Silent Mountain decelerates into orbit around Saturn, its radiators glowing with waste heat from its mighty 1.5 terawatt fusion drive.
Unlike chemical rockets, a fusion reaction can't dump much of its waste heat into its own exhaust plume. It must radiate it through carefully engineered structures.
A scale comparison with recognizable buildings and spacecraft. The ship's diameter at the outer habitat is 1.4 kilometers to provide an artificial gravity of 0.8 gees when rotating once every minute. Thanks to SpinCalc for the centrifugal force calculations.
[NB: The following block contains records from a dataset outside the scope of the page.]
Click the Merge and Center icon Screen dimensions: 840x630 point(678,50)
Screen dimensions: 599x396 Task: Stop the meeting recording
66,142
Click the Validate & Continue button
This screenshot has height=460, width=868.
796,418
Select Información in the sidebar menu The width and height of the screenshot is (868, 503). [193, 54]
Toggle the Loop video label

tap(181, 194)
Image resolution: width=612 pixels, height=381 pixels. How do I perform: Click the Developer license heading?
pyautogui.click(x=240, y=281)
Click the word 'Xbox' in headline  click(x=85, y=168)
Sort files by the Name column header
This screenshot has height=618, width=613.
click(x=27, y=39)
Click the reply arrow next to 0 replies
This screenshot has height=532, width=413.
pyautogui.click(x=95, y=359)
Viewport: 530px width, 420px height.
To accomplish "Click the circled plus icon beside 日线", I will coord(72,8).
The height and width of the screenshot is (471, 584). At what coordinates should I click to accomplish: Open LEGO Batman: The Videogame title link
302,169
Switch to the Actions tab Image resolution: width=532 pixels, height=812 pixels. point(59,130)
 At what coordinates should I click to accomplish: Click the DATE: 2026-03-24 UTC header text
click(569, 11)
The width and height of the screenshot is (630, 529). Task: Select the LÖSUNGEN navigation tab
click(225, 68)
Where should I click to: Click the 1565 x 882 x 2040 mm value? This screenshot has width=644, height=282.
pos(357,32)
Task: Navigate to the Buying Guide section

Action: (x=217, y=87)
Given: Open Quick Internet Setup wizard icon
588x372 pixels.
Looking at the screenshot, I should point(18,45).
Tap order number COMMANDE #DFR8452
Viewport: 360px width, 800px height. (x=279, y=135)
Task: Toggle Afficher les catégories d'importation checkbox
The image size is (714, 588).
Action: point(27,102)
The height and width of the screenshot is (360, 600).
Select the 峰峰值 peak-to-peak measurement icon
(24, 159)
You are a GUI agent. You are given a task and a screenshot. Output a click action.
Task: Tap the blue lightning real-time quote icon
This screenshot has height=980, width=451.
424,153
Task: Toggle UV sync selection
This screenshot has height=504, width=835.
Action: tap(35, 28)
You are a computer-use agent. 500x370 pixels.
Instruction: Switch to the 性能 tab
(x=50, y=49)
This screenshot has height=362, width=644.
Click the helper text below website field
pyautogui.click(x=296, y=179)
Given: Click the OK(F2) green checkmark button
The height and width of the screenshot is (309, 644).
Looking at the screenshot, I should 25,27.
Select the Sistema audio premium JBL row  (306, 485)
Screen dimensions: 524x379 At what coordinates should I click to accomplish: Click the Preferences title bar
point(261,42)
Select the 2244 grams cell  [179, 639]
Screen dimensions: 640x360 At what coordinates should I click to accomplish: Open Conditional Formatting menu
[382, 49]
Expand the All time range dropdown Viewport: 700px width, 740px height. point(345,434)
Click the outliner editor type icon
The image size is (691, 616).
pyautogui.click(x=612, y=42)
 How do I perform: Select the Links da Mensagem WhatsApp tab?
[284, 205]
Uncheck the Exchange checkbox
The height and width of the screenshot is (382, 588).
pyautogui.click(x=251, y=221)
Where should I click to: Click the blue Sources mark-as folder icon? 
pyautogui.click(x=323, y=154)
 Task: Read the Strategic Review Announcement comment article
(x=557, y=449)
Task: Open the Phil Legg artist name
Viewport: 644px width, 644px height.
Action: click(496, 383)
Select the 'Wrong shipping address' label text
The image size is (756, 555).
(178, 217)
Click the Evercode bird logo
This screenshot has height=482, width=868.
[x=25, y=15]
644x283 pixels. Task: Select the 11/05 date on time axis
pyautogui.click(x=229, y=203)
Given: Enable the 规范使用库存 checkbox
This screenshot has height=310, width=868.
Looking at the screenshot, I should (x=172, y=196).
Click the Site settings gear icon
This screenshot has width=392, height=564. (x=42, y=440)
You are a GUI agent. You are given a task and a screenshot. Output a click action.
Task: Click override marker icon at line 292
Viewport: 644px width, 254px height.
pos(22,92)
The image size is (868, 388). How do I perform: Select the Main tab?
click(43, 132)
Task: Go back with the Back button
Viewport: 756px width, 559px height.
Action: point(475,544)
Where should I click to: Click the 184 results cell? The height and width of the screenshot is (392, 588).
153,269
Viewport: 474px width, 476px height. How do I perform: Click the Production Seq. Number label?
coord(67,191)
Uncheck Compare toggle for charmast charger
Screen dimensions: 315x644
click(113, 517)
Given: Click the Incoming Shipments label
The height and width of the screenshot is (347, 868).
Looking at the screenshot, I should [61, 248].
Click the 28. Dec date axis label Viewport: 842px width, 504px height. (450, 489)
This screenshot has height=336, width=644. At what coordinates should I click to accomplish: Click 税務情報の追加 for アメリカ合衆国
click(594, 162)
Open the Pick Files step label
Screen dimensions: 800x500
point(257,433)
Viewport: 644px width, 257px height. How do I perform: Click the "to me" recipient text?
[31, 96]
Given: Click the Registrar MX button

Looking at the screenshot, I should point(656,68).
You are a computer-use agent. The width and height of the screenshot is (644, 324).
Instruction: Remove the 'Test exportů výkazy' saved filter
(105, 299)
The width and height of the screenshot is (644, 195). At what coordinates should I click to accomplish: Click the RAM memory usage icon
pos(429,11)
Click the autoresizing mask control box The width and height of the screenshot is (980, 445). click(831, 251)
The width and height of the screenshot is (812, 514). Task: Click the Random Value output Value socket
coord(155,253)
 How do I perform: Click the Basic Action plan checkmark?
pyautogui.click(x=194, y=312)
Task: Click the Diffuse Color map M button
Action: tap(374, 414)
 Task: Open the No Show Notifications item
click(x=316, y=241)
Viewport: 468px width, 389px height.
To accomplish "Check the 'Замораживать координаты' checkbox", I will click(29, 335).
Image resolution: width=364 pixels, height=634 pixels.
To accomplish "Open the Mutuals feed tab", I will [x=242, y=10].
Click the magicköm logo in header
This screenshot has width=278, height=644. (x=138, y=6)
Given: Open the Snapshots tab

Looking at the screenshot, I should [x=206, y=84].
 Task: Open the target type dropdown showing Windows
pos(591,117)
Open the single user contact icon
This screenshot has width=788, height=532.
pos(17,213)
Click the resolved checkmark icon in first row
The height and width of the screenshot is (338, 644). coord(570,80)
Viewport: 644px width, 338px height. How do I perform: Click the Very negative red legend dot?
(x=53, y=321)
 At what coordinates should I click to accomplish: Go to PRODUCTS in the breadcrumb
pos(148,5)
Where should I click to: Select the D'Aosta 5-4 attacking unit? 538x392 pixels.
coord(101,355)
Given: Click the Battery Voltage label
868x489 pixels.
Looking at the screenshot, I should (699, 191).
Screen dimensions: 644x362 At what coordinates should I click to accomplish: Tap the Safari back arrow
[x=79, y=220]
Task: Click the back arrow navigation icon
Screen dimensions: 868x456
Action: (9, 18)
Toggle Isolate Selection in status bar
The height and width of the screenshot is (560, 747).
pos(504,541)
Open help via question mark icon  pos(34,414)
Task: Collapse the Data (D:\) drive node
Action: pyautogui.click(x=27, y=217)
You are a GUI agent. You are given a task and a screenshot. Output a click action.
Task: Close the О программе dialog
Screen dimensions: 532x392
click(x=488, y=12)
A map of the major blocks of one of the habitat arms. Each square in the grid is ten meters on a side. The curved lines on the right side of the illustration show the increasing effect of artificial gravity as one travels further from the center of the structure.
A diagram of the guts of the fusion drive. This is the most science-fictional part of the spacecraft, as fusion technology is currently very immature. One extra point of realism, however, is that the fusion drive does not actually create energy on its own—as with current fusion reactors, it eats more energy than it puts out. There is an external, feasible fission reactor much like the nuclear powerplants in use today. This provides enough energy to bridge the gap and powers the rest of the ship.
The purpose of the fusion drive is to accelerate the exhaust to extremely high velocities, not create power. Thus the nuclear hybrid design. The biggest problem with the concept is heat dissipation; if this were real, there's absolutely no way a reaction chamber this size could dissipate heat fast enough, and the ship would vaporize.
The Stefan-Boltzmann equation for heat energy radiated from an object in a vacuum via black body radiation. This is useful for designing the thermal management systems.
Tsiolkovsky's rocket equation. Determines the maximum change in velocity possible with the amount of propellant carried onboard the spacecraft.